Un mariage controversé et une famille sous les projecteurs

La relation entre Haakon et Mette-Marit Tjessem Høiby, qu’il a rencontrée en 1999 lors d’un festival de musique, a suscité de vives polémiques en Norvège. À l’époque, Mette-Marit était une mère célibataire dont les liens avec un milieu festif où la consommation de drogues illicites était avérée ont alimenté les débats. Certains y voyaient une alliance inappropriée pour un futur roi, tandis que d’autres soutenaient ce couple jugé moderne.

Malgré les critiques, le prince héritier a obtenu l’accord de son père pour épouser Mette-Marit en août 2001 à la cathédrale d’Oslo. Ensemble, ils ont eu deux enfants : Ingrid Alexandra, née en 2004, et le prince Sverre Magnus, en 2005. Haakon est également le beau-père de Marius Borg Høiby, fils de Mette-Marit issu d’une précédente relation. Ce dernier, qui ne porte aucun titre royal, est devenu une figure médiatique en raison d’affaires judiciaires qui ont éclaboussé la famille royale.

Des défis majeurs pour le nouveau règne

En prenant les rênes de la monarchie, Haakon VIII hérite d’une institution fragilisée. Les révélations sur les contacts passés de son épouse avec Jeffrey Epstein, le prédateur sexuel américain décédé en 2019, ont provoqué un tollé en Norvège. Mette-Marit a présenté des excuses publiques pour ces échanges, reconnaissant un « manque de discernement », mais n’a fait l’objet d’aucune accusation pénale.

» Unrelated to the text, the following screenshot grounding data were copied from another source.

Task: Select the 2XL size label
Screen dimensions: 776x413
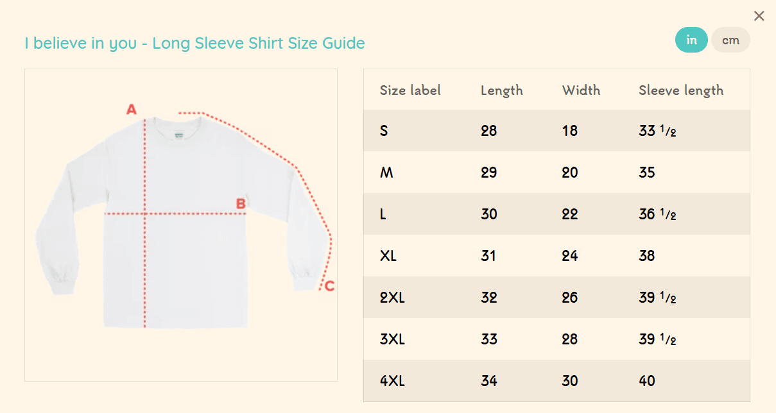Action: (x=392, y=298)
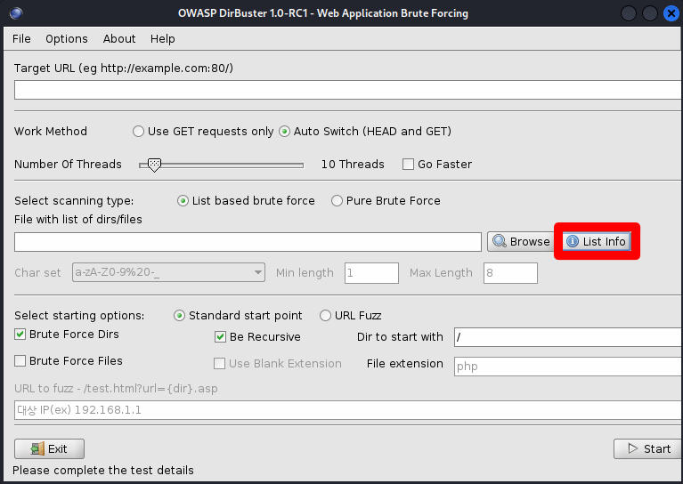The image size is (683, 484).
Task: Open the File menu
Action: tap(21, 39)
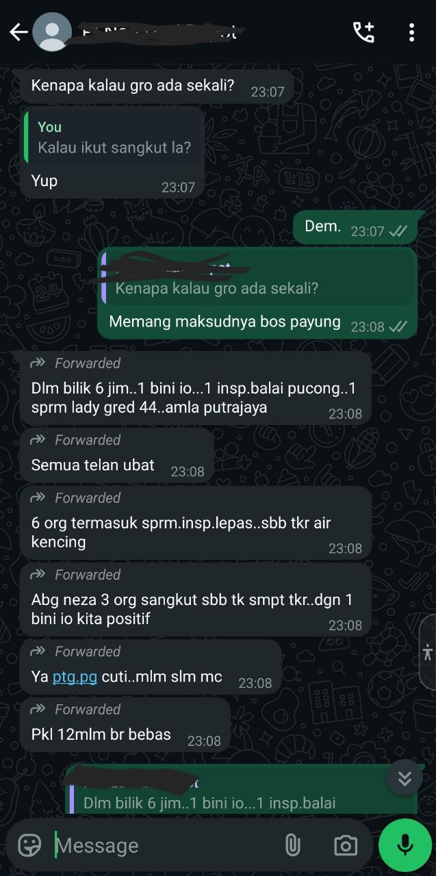Tap the redacted contact name in header
This screenshot has height=876, width=436.
pyautogui.click(x=161, y=32)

Le scandale s’est intensifié avec la condamnation, en juin 2026, de Marius Høiby à quatre ans de prison pour viol et violences dans le cadre d’une relation intime. Ses avocats ont annoncé un recours contre ce jugement, mais l’affaire a profondément ébranlé l’image de la famille royale. Ces événements surviennent dans un contexte où la monarchie norvégienne voit son soutien s’éroder. Un sondage réalisé en 2022 par le journal Dagbladet révélait que seulement 68 % des Norvégiens étaient favorables à son maintien, contre 81 % en 2017, selon la NRK.

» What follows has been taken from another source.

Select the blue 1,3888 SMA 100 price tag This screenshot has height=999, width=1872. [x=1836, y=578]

Autre source de tensions, la princesse Martha Louise, sœur de Haakon VIII, est régulièrement critiquée pour ses prises de position peu conventionnelles. Elle affirme notamment être capable de communiquer avec les anges, une croyance qui a alimenté les moqueries et les débats sur la place de la monarchie dans une société de plus en plus laïque.

Une monarchie en mutation, entre tradition et modernité

Haakon VIII n’est pas un novice dans ses nouvelles fonctions. Ces dernières années, alors que la santé de son père déclinait, il a déjà exercé à plusieurs reprises les pouvoirs de régent. Une expérience qui lui a permis de se familiariser avec les rouages de l’État, même si le rôle du monarque reste avant tout symbolique en Norvège. Le souverain doit désormais incarner l’unité nationale, tout en naviguant dans un environnement politique et médiatique de plus en plus exigeant.

La monarchie norvégienne, bien que constitutionnelle, conserve une place centrale dans la culture du pays. Elle sert de vitrine à la Norvège à l’international et participe à des missions humanitaires et diplomatiques. Cependant, la défiance croissante du public et les affaires judiciaires récentes obligent Haakon VIII à redoubler d’efforts pour restaurer la confiance dans l’institution.

Et maintenant ?

Le nouveau roi devra rapidement définir une stratégie pour apaiser les tensions au sein de la famille royale et regagner l’adhésion des Norvégiens. Les prochaines semaines seront cruciales, notamment pour évaluer l’impact des condamnations judiciaires sur la monarchie. Les observateurs s’interrogent également sur la capacité de Haakon VIII à moderniser l’image de la dynastie sans renier les traditions qui fondent son légitimité. Une chose est sûre : son règne s’annonce sous le signe de la prudence et de la discrétion.

La monarchie norvégienne reste un pilier de l’identité nationale, mais son avenir dépendra largement de la capacité de son nouveau souverain à incarner à la fois la stabilité et l’adaptation à une société en pleine évolution.